(Saved data entries)
━━━━━━━━━━━━━━━━━━━━
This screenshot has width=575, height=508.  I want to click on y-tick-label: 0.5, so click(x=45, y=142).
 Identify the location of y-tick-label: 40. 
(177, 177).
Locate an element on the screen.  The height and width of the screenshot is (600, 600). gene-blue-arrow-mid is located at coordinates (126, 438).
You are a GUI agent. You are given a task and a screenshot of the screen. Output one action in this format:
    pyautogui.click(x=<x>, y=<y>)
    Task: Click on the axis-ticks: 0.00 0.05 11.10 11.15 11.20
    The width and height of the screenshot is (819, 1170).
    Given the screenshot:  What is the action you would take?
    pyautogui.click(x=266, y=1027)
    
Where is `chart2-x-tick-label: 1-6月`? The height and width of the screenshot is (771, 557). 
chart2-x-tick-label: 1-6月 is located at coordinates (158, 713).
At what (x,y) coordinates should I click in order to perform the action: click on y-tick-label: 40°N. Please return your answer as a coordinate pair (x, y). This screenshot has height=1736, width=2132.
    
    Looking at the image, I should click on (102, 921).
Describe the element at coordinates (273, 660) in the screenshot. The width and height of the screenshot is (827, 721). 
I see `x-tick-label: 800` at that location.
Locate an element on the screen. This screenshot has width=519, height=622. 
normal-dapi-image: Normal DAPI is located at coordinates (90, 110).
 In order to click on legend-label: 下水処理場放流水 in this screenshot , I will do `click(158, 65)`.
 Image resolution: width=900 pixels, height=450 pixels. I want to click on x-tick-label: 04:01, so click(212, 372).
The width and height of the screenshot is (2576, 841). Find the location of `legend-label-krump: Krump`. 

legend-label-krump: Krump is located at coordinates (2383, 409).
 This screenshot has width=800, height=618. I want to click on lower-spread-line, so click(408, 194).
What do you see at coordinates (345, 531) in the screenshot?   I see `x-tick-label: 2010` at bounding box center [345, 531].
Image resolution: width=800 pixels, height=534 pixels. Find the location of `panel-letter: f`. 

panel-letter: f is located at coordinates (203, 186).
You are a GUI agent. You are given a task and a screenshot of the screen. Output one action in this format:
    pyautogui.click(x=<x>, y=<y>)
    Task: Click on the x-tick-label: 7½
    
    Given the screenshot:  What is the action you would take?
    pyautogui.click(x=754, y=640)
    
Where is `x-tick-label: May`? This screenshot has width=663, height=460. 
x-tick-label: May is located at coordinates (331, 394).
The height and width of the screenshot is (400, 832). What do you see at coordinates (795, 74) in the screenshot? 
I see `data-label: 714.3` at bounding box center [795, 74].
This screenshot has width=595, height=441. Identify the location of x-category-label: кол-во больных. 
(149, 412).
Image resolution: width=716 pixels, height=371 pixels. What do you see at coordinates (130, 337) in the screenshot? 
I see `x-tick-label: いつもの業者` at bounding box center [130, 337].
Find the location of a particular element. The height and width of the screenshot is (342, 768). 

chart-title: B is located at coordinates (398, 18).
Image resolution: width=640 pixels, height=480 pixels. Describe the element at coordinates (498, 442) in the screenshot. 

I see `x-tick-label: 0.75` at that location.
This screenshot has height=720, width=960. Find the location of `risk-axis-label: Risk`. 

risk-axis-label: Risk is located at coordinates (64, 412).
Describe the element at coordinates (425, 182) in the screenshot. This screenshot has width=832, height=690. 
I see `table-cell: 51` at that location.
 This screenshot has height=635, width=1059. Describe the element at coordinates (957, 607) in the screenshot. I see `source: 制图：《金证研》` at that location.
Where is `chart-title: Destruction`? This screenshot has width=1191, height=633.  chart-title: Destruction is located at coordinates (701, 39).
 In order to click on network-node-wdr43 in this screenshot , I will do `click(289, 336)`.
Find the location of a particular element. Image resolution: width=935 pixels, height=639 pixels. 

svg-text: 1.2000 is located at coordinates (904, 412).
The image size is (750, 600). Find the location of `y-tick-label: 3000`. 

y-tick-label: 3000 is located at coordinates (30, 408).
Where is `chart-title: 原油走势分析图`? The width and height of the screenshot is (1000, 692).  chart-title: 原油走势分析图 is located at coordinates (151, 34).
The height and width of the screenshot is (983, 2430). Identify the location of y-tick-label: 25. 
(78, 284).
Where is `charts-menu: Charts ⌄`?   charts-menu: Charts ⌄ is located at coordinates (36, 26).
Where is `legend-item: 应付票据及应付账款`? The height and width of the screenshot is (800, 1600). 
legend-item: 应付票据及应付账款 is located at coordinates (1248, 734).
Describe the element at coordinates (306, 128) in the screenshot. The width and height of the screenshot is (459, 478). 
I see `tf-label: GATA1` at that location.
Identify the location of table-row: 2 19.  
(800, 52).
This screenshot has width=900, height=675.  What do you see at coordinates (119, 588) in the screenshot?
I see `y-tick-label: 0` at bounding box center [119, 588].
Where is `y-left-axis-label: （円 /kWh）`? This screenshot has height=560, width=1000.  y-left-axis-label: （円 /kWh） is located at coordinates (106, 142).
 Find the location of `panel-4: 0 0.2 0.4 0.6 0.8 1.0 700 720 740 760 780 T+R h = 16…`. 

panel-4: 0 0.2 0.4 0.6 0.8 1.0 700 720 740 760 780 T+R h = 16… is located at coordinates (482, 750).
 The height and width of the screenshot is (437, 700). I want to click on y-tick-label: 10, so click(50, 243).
━━━━━━━━━━━━━━━━━━━━
Reproduce all of the records above word for word, changing nothing.

This screenshot has width=575, height=508.  I want to click on y-tick-label: 0.5, so click(x=45, y=142).
 Identify the location of y-tick-label: 40. 
(177, 177).
Locate an element on the screen.  The height and width of the screenshot is (600, 600). gene-blue-arrow-mid is located at coordinates (126, 438).
You are a GUI agent. You are given a task and a screenshot of the screen. Output one action in this format:
    pyautogui.click(x=<x>, y=<y>)
    Task: Click on the axis-ticks: 0.00 0.05 11.10 11.15 11.20
    The width and height of the screenshot is (819, 1170).
    Given the screenshot:  What is the action you would take?
    pyautogui.click(x=266, y=1027)
    
Where is `chart2-x-tick-label: 1-6月`? The height and width of the screenshot is (771, 557). 
chart2-x-tick-label: 1-6月 is located at coordinates (158, 713).
At what (x,y) coordinates should I click in order to perform the action: click on y-tick-label: 40°N. Please return your answer as a coordinate pair (x, y). This screenshot has height=1736, width=2132.
    
    Looking at the image, I should click on (102, 921).
Describe the element at coordinates (273, 660) in the screenshot. The width and height of the screenshot is (827, 721). 
I see `x-tick-label: 800` at that location.
Locate an element on the screen. This screenshot has width=519, height=622. 
normal-dapi-image: Normal DAPI is located at coordinates (90, 110).
 In order to click on legend-label: 下水処理場放流水 in this screenshot , I will do `click(158, 65)`.
 Image resolution: width=900 pixels, height=450 pixels. I want to click on x-tick-label: 04:01, so click(212, 372).
The width and height of the screenshot is (2576, 841). Find the location of `legend-label-krump: Krump`. 

legend-label-krump: Krump is located at coordinates (2383, 409).
 This screenshot has width=800, height=618. I want to click on lower-spread-line, so click(408, 194).
What do you see at coordinates (345, 531) in the screenshot?   I see `x-tick-label: 2010` at bounding box center [345, 531].
Image resolution: width=800 pixels, height=534 pixels. Find the location of `panel-letter: f`. 

panel-letter: f is located at coordinates (203, 186).
You are a GUI agent. You are given a task and a screenshot of the screen. Output one action in this format:
    pyautogui.click(x=<x>, y=<y>)
    Task: Click on the x-tick-label: 7½
    
    Given the screenshot:  What is the action you would take?
    pyautogui.click(x=754, y=640)
    
Where is `x-tick-label: May`? This screenshot has width=663, height=460. 
x-tick-label: May is located at coordinates (331, 394).
The height and width of the screenshot is (400, 832). What do you see at coordinates (795, 74) in the screenshot? 
I see `data-label: 714.3` at bounding box center [795, 74].
This screenshot has width=595, height=441. Identify the location of x-category-label: кол-во больных. 
(149, 412).
Image resolution: width=716 pixels, height=371 pixels. What do you see at coordinates (130, 337) in the screenshot? 
I see `x-tick-label: いつもの業者` at bounding box center [130, 337].
Find the location of a particular element. The height and width of the screenshot is (342, 768). 

chart-title: B is located at coordinates (398, 18).
Image resolution: width=640 pixels, height=480 pixels. Describe the element at coordinates (498, 442) in the screenshot. 

I see `x-tick-label: 0.75` at that location.
This screenshot has height=720, width=960. Find the location of `risk-axis-label: Risk`. 

risk-axis-label: Risk is located at coordinates (64, 412).
Describe the element at coordinates (425, 182) in the screenshot. This screenshot has width=832, height=690. 
I see `table-cell: 51` at that location.
 This screenshot has height=635, width=1059. Describe the element at coordinates (957, 607) in the screenshot. I see `source: 制图：《金证研》` at that location.
Where is `chart-title: Destruction`? This screenshot has width=1191, height=633.  chart-title: Destruction is located at coordinates (701, 39).
 In order to click on network-node-wdr43 in this screenshot , I will do `click(289, 336)`.
Find the location of a particular element. Image resolution: width=935 pixels, height=639 pixels. 

svg-text: 1.2000 is located at coordinates (904, 412).
The image size is (750, 600). Find the location of `y-tick-label: 3000`. 

y-tick-label: 3000 is located at coordinates (30, 408).
Where is `chart-title: 原油走势分析图`? The width and height of the screenshot is (1000, 692).  chart-title: 原油走势分析图 is located at coordinates (151, 34).
The height and width of the screenshot is (983, 2430). Identify the location of y-tick-label: 25. 
(78, 284).
Where is `charts-menu: Charts ⌄`?   charts-menu: Charts ⌄ is located at coordinates (36, 26).
Where is `legend-item: 应付票据及应付账款`? The height and width of the screenshot is (800, 1600). 
legend-item: 应付票据及应付账款 is located at coordinates (1248, 734).
Describe the element at coordinates (306, 128) in the screenshot. The width and height of the screenshot is (459, 478). 
I see `tf-label: GATA1` at that location.
Identify the location of table-row: 2 19.  
(800, 52).
This screenshot has width=900, height=675.  What do you see at coordinates (119, 588) in the screenshot?
I see `y-tick-label: 0` at bounding box center [119, 588].
Where is `y-left-axis-label: （円 /kWh）`? This screenshot has height=560, width=1000.  y-left-axis-label: （円 /kWh） is located at coordinates (106, 142).
 Find the location of `panel-4: 0 0.2 0.4 0.6 0.8 1.0 700 720 740 760 780 T+R h = 16…`. 

panel-4: 0 0.2 0.4 0.6 0.8 1.0 700 720 740 760 780 T+R h = 16… is located at coordinates (482, 750).
 The height and width of the screenshot is (437, 700). I want to click on y-tick-label: 10, so click(50, 243).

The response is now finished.